→ THE TASK:
Could you return every record below word for word, leaving out the pictures?

→ LISTED RECORDS:
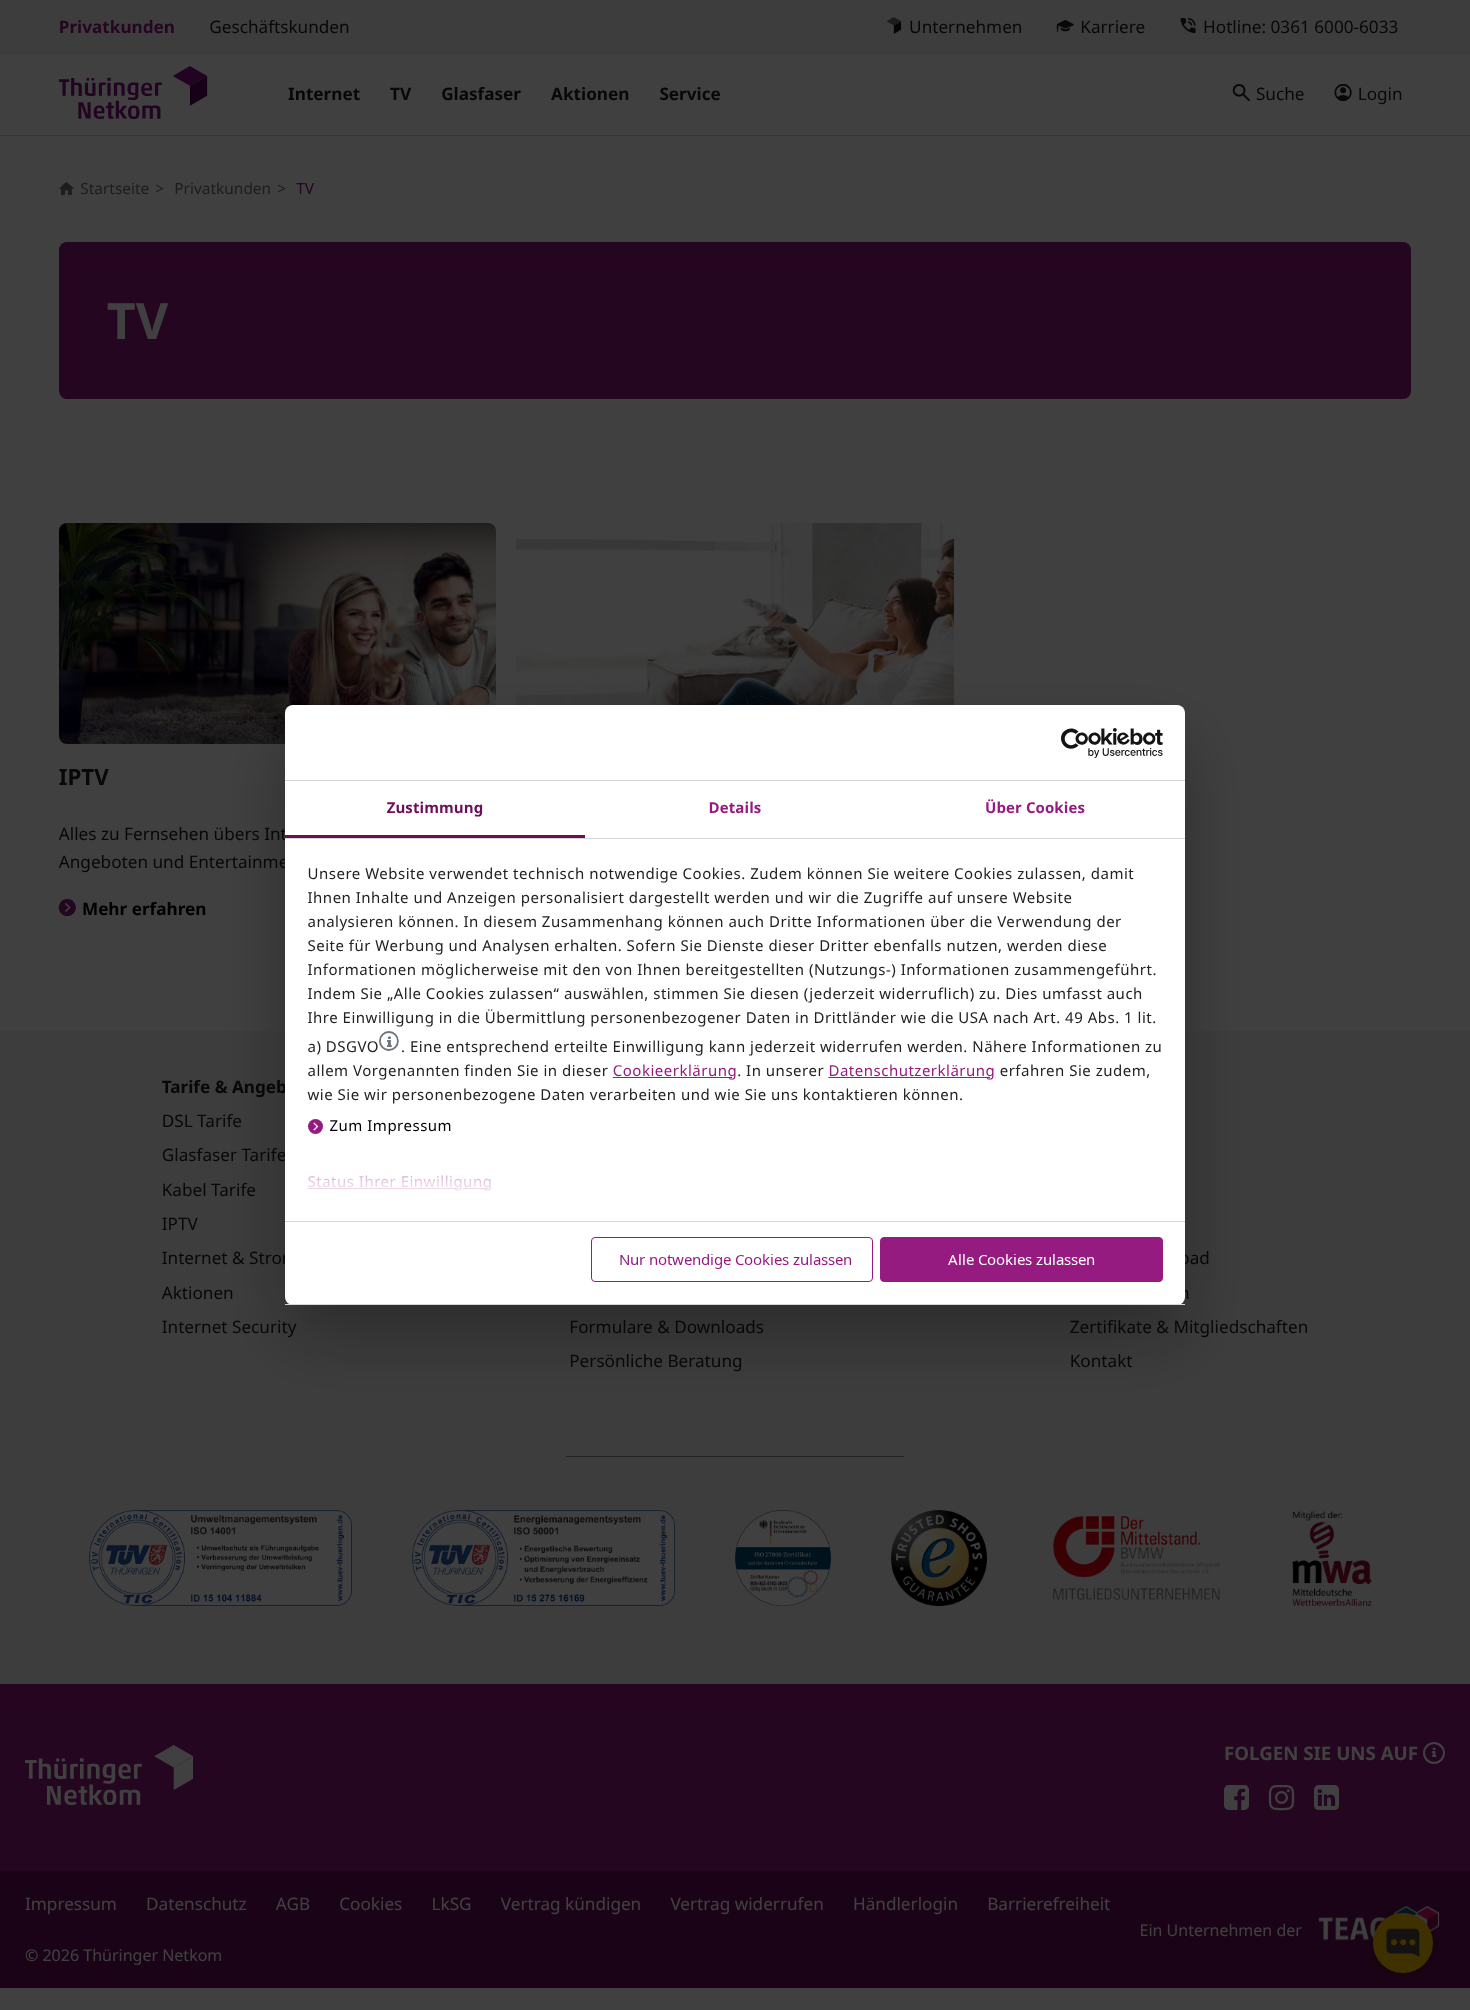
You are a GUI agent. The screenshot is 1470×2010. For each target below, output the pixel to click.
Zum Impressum (391, 1126)
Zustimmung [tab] (435, 808)
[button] (389, 1041)
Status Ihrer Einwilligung (400, 1182)
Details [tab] (735, 808)
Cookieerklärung (675, 1071)
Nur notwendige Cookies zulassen (735, 1259)
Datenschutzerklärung (911, 1071)
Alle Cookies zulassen (1021, 1259)
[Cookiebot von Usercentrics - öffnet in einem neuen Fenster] (1075, 743)
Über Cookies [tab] (1035, 808)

→ TASK RESULT:
You are a GUI agent. The screenshot is 1470×2010. For each target below, output the pixel to click.
Zum Impressum (391, 1126)
Zustimmung [tab] (435, 808)
[button] (389, 1041)
Status Ihrer Einwilligung (400, 1182)
Details [tab] (735, 808)
Cookieerklärung (675, 1071)
Nur notwendige Cookies zulassen (735, 1259)
Datenschutzerklärung (911, 1071)
Alle Cookies zulassen (1021, 1259)
[Cookiebot von Usercentrics - öffnet in einem neuen Fenster] (1075, 743)
Über Cookies [tab] (1035, 808)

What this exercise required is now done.